■ Problem to solve: From the line that contains "The image size is (600, 366)." down to the final line below, please repeat each line exactly and nothing more, with no pictures.

Records from a collection
============================================================

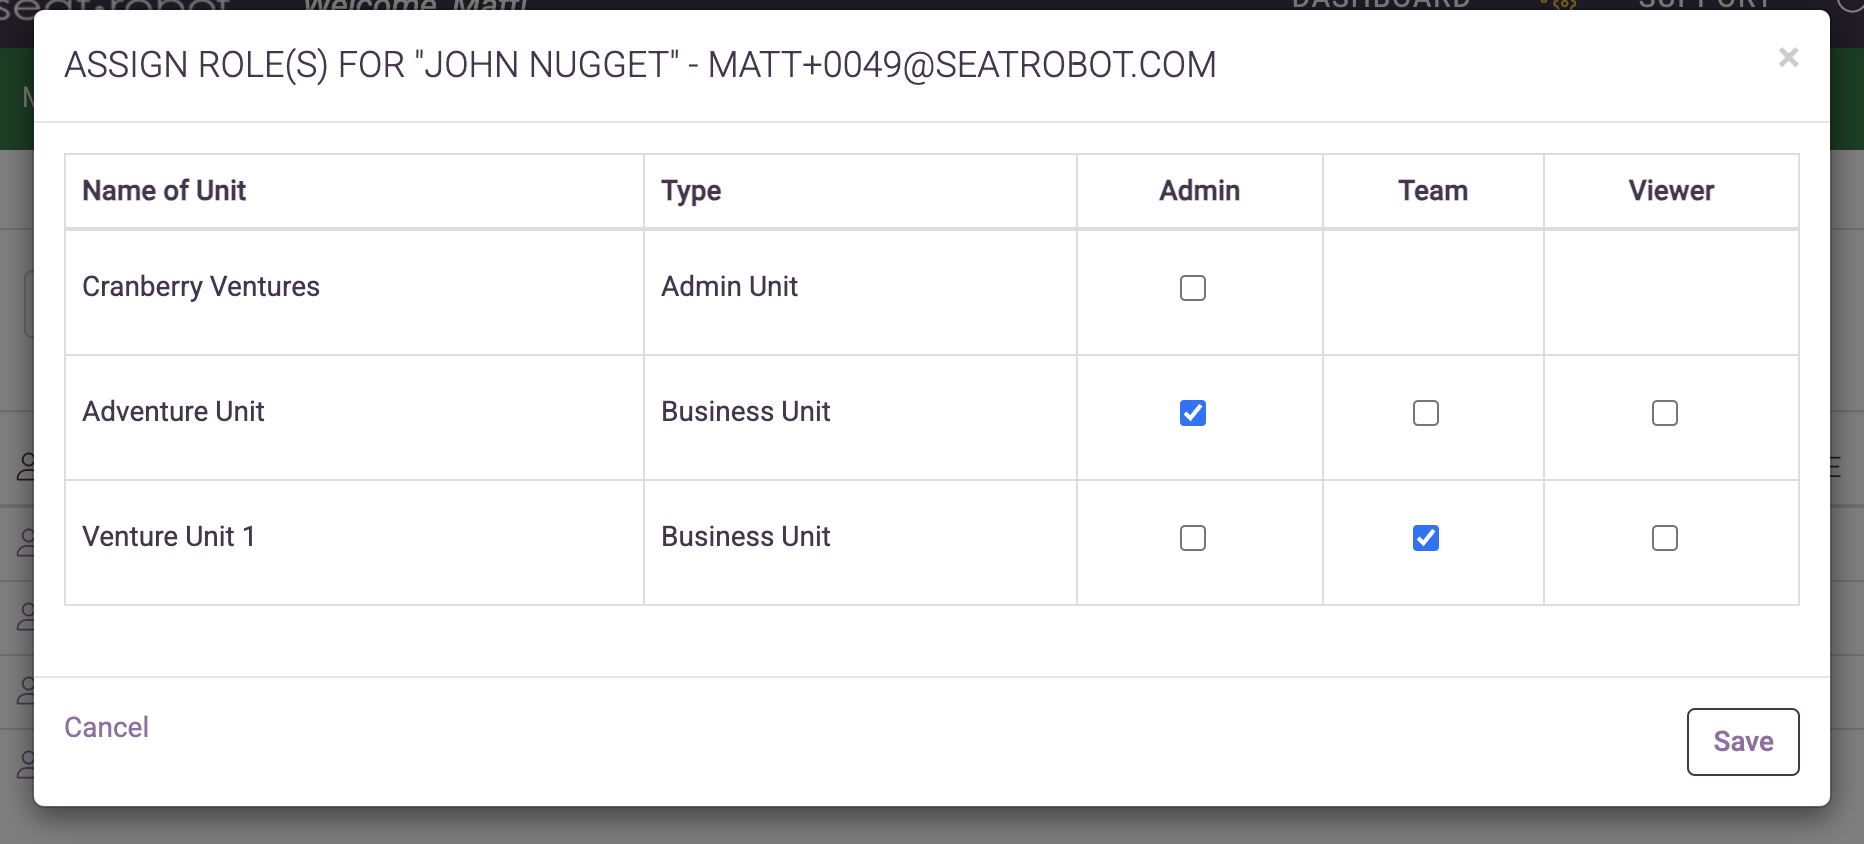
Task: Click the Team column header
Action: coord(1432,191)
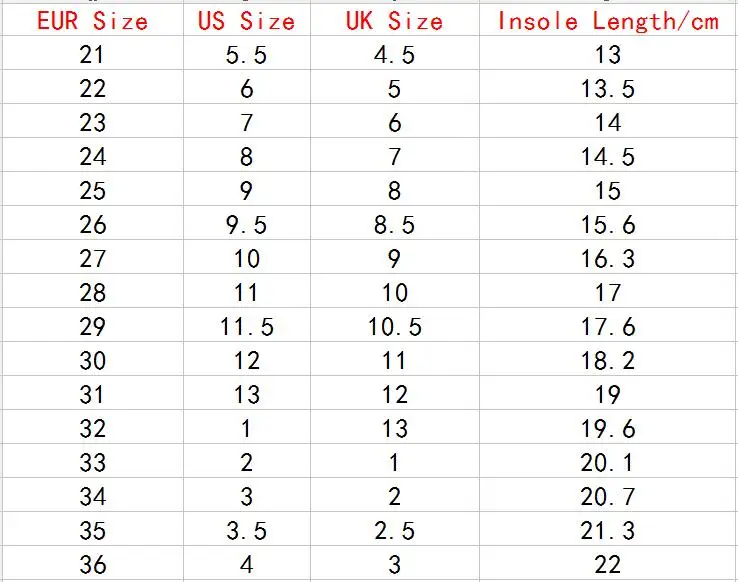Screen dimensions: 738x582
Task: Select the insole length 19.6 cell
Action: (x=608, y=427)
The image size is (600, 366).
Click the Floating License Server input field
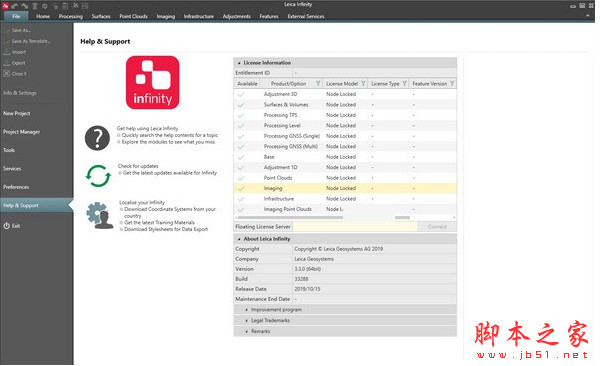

============================================================

■ Task result:
The image size is (600, 366).
Click the Floating License Server input field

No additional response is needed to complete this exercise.